CHALLENGES —
1) From the passage on the war in Burma, return the part starting at "He took with" and ending at "war to an end.", copied word for word.
2) In the passage on the war in Burma, why had Dalhousie come to accept that he might still have to march upon Ava? Answer in one to three sentences.
3) Continue the passage on the war in Burma from the point where it stops.

PASSAGE GIVEN —
_ _ _ _
He took with him one month’s supplies borne on the backs of 120 elephants and in 300 bullock carts, an extremely vulnerable supply line if the enemy was enterprising enough. But his march was practically unopposed, so that he arrived in Toungoo, on the province’s northern border, almost without bloodshed, on 22 February, after a march of 240 miles through unexplored tropical forest.
British intelligence agencies at this time in Arakan and elsewhere had learned of conspiracies to dethrone Pagan Min and replace him by his brother Mindon Min, who was opposed to continuing the war. But this could not be counted on, and since the Burmese had not yet asked for negotiations, Dalhousie had been forced to accept the fact that he might yet have to march upon Ava to bring this costly war to an end.
Transport animals to pull the heavy guns and carry supplies were vital for such an operation. The army in Arakan had for this purpose assembled three hundred fully grown elephants, which by now were treading the forests and climbing the mountains of the Arakan Yoma range, on the hazardous route to Prome. Such a vast undertaking could hardly be kept secret, and the Burmese built a stockade near the start of the Aeng Pass to try to overcome the escort and seize the elephants. Scouts riding ahead of the great column winding its way up the mountains discovered the stockade in time. A force of Arakanese troops led by British officers seized the stockade in a surprise attack on the night of 6 January 1853, killed numbers of Burmese troops and scattered the rest. Soon the elephants entered the Irrawaddy valley via a pass about 100 miles south of Aeng and began to lumber into Prome early in March.
_ _ _ _
SUPPLIED MATERIAL —
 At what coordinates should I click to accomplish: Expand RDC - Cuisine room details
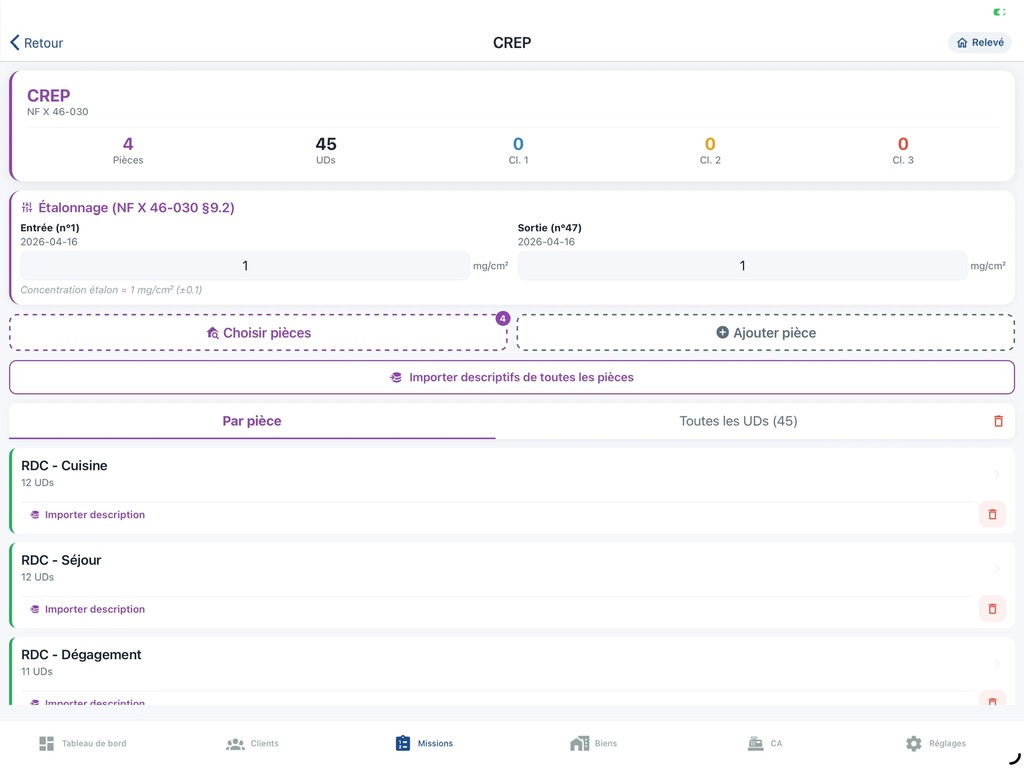click(500, 473)
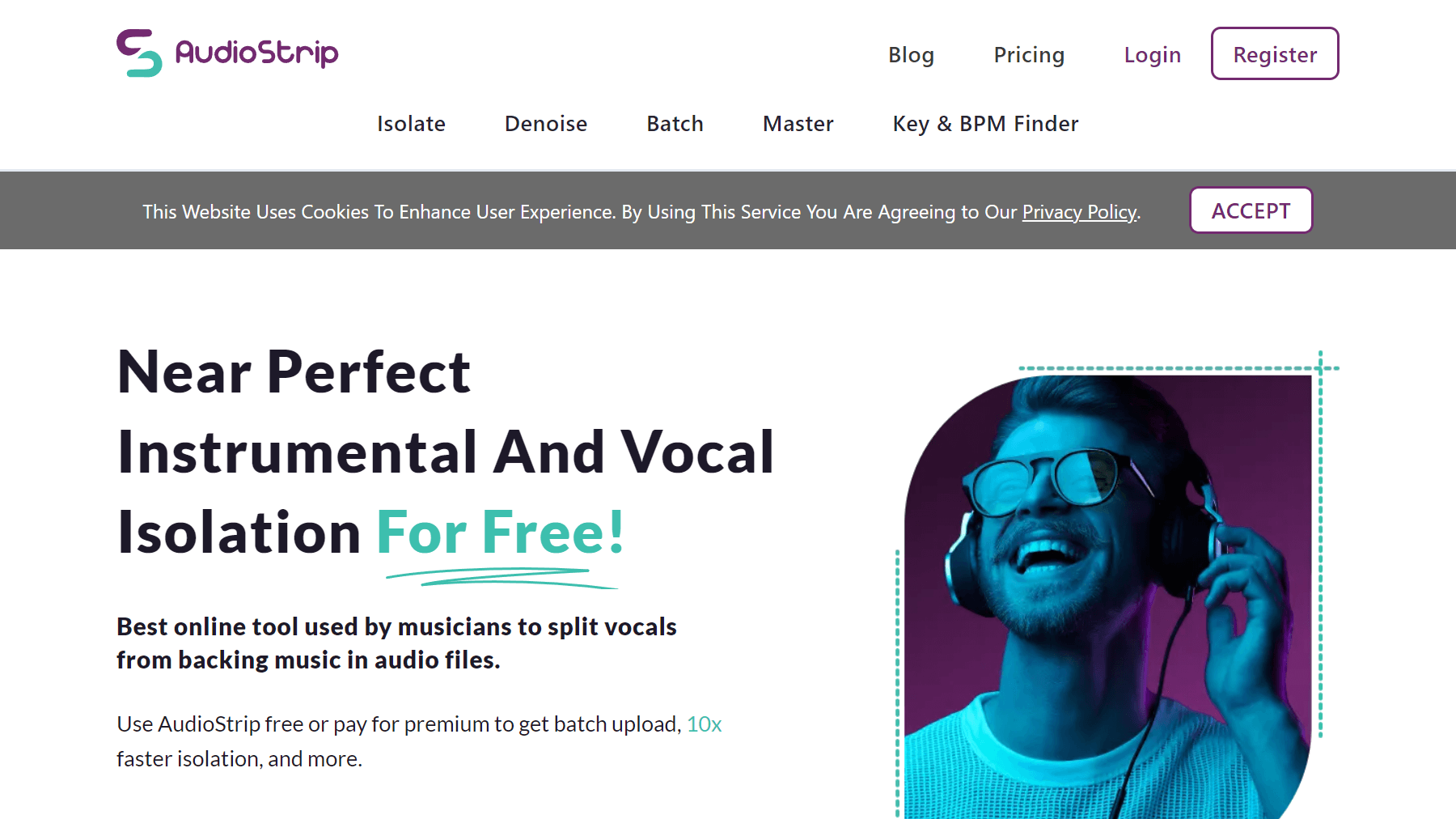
_ _ _ _
RESPONSES TO THE EXERCISE —
1)
He took with him one month’s supplies borne on the backs of 120 elephants and in 300 bullock carts, an extremely vulnerable supply line if the enemy was enterprising enough. But his march was practically unopposed, so that he arrived in Toungoo, on the province’s northern border, almost without bloodshed, on 22 February, after a march of 240 miles through unexplored tropical forest.
British intelligence agencies at this time in Arakan and elsewhere had learned of conspiracies to dethrone Pagan Min and replace him by his brother Mindon Min, who was opposed to continuing the war. But this could not be counted on, and since the Burmese had not yet asked for negotiations, Dalhousie had been forced to accept the fact that he might yet have to march upon Ava to bring this costly war to an end.

2) The plots to replace Pagan Min with Mindon Min, who opposed continuing the war, could not be counted on. The Burmese had also not yet asked for negotiations. A march upon Ava might therefore be needed to bring the costly war to an end.

3)
But, greatly to Dalhousie’s relief, these costly preparations now became superfluous. On 18 February King Pagan was deposed and one of Mindon’s first steps as successor was to send two Catholic priests as envoys to the British on a peace mission. Captain Phayre met them on 31 March at Meaday, fifty miles north of Prome, with a ready-made treaty, which included for cession to the British hundreds of square miles of valuable teak forests in the area between Prome and a track north of Meaday. It far exceeded the boundary of Pegu, defined in Dalhousie’s proclamation of 20 December 1852. The Burmese objected strongly, and the issue was referred back to Dalhousie, who answered with a memorandum stating bluntly that ‘the frontier of the British territory is fixed at six miles north of Meeaday.’[66] The Burmese were warned to respect this frontier and to remember that although the British wanted peace they were fully prepared for war, which could only mean the end of the Burmese state.
King Mindon had no alternative but to accept this fait accompli, but he refused to sign a treaty which embodied it. Dalhousie was a little cynical. ‘Our real treaty is our military power, and I will take care that it is maintained,’ he declared in a private letter to a friend.[67] Captain Phayre delivered the memorandum to the Burmese envoys on 10 May 1853 and broke off negotiations with them.
A cease-fire was finally declared on 30 June 1813, and thus the Second Anglo-Burmese War ended, having cost British and Indian taxpayers £1 million. There was little enthusiasm for it in England and the newspapers, including The Times, agreed that it was ‘an inglorious war’. For there were feelings abroad then that to ruin and crush a small Oriental nation hardly added to the lustre of the British Empire. Informed men and women were somewhat ashamed to have to admit that a people entirely lacking in industrial techniques were being thrown against the most powerful weapons which the manufacturing industry of England could put into the field.
Yet from the military standpoint Godwin’s task was no easy one. The Burmese dacoits were, of course, a jungle guerilla force, so, like the Americans in Vietnam, he was faced with intimidated villagers on all sides as likely to betray him as tell him the truth. Sickness, in the form of malaria, dysentery and cholera also killed hundreds of his men. And he too seems to have been affected by his personal feelings about the rightness of the war to the extent that he hesitated about pursuing it with the maximum vigour.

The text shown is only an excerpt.